All reactions to mouse movments are analogous
to adjusting the view.
- Perform bond rotation:
- Click 't'
- Pick a rotatable bond (if the bond is within a ring the program
will issue the message 'NOT a cut-bond!')
- Press SHIFT, the LEFT-hand mouse
button and move the mouse sideways: The smaller end of the bond will
rotate.
- The MIDDLE mouse button causes the larger end to rotate.
- To reset to the original orientation press LEFT-hand
and MIDDLE mouse button.
- Define a SET of atom:
For that purpose you have to specify the set of atoms first.
Option 's' throws you into the 'set' menu.
The menu header reads 'u0: forge' to indicate
that you are about to define user set 0 calling from the forge menu.
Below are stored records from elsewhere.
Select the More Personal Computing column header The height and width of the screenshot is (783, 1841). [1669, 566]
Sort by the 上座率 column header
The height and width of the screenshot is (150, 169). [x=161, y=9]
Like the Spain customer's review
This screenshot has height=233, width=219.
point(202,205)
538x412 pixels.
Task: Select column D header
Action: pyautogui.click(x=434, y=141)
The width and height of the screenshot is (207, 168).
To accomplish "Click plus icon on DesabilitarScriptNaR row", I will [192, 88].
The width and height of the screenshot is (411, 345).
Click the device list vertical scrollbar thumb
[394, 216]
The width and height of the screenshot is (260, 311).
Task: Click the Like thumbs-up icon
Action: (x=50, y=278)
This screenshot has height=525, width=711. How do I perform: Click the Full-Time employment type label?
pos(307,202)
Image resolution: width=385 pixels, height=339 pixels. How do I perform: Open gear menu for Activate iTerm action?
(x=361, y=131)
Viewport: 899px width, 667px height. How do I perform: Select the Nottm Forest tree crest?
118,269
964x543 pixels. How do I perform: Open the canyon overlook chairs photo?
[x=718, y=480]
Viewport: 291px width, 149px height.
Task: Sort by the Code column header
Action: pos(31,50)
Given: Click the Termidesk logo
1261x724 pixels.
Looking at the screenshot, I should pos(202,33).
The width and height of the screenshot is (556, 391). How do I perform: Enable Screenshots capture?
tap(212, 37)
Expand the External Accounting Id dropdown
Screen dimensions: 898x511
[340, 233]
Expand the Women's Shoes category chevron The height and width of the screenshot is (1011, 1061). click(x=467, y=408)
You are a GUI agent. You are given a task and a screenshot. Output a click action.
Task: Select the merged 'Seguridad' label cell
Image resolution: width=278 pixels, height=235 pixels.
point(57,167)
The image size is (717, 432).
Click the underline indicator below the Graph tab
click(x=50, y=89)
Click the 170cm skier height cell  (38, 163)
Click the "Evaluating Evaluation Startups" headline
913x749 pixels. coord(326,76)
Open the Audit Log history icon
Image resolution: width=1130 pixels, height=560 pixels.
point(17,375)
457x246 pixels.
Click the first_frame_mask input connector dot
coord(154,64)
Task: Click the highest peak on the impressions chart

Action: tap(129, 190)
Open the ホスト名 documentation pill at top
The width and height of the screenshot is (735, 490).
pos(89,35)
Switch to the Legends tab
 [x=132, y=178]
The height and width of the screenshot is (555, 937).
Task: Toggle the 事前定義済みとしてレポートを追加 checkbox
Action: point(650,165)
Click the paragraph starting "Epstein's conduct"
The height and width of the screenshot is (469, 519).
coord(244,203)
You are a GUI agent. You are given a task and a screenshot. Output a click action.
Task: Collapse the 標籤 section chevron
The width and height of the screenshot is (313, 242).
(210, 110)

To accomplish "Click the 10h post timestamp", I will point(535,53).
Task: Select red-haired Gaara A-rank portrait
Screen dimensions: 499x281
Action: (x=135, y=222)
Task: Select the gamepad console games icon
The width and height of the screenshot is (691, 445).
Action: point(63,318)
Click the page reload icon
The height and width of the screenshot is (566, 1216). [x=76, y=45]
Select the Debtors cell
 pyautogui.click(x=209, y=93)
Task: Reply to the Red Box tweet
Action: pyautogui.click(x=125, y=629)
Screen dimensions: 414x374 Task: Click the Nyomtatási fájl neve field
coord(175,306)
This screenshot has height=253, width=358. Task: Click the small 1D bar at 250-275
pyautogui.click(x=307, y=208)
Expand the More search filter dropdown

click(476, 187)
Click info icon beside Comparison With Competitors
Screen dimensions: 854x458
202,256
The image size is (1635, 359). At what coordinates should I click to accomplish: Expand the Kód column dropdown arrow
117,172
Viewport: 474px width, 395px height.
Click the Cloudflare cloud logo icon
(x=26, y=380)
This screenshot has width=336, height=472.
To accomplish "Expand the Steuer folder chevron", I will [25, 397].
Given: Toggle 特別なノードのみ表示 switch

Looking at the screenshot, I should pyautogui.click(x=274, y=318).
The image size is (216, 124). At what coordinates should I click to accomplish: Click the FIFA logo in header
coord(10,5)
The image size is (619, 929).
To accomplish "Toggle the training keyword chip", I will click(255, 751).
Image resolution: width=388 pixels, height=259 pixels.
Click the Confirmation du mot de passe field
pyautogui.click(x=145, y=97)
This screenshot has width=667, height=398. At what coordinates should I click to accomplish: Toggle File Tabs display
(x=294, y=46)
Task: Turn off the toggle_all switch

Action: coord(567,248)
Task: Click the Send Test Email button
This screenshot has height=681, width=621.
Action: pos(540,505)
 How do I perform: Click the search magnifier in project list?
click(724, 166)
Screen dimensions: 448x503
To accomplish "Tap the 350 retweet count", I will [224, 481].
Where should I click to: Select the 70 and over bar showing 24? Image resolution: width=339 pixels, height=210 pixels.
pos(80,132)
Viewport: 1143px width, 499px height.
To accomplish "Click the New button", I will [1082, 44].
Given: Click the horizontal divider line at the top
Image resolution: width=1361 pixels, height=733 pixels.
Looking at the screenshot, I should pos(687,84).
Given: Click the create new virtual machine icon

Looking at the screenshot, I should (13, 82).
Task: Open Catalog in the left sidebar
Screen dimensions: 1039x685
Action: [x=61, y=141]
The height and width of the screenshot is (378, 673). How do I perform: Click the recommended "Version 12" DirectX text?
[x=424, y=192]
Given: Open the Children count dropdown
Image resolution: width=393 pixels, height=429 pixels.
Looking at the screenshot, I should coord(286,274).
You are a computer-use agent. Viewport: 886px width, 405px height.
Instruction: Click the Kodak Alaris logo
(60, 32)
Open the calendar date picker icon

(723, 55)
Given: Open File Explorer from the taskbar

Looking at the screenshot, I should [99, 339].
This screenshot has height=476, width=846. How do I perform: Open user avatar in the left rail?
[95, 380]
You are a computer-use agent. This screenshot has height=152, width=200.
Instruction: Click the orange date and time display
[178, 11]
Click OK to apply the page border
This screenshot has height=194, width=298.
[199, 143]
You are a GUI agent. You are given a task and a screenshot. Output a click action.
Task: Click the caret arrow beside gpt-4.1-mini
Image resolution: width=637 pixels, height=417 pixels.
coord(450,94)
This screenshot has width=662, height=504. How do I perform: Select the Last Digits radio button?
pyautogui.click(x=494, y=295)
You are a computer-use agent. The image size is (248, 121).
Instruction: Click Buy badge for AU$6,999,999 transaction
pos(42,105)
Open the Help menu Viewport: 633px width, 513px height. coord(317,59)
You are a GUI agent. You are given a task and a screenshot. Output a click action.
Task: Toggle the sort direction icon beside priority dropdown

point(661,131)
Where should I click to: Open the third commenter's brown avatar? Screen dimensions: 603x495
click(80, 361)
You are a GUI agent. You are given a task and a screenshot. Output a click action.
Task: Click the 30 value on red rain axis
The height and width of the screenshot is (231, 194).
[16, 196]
- To specify the GLU substituent of benzene as our set choose
's' (substituents).
- Pick the benzene atom first, then the adjacent atom of the substituent
The atoms of GLU will now be marked by small rings as belonging to the set.
- To remove the peptide group from the set choose 'a'
and pick the three atoms C, O, N with the middle mouse button.
This will cause the corresponding rings to disappear.
- Other options of this general menu will be treated in an
appropriate context.
- Exit from the set menu.
The rings disappear, but the set is now known in 'frg' and will
only be removed upon leaving the 'frg' menu.
- Move the SET of atom:
- Choose 'm' (move set) which will be highlighted
to indicate that the SHIFT key has to be pressed to
switch the mouse action from adjusting the view to moving the set.
- Move the set around as you please: LEFT = rotate x, y;
MIDDLE = translate x, y; LEFT and MIDDLE = translate/rotate z.
- Option 'd' (drag set) in addition moves
atoms adjacent to the set by distance-dependent reduced amounts.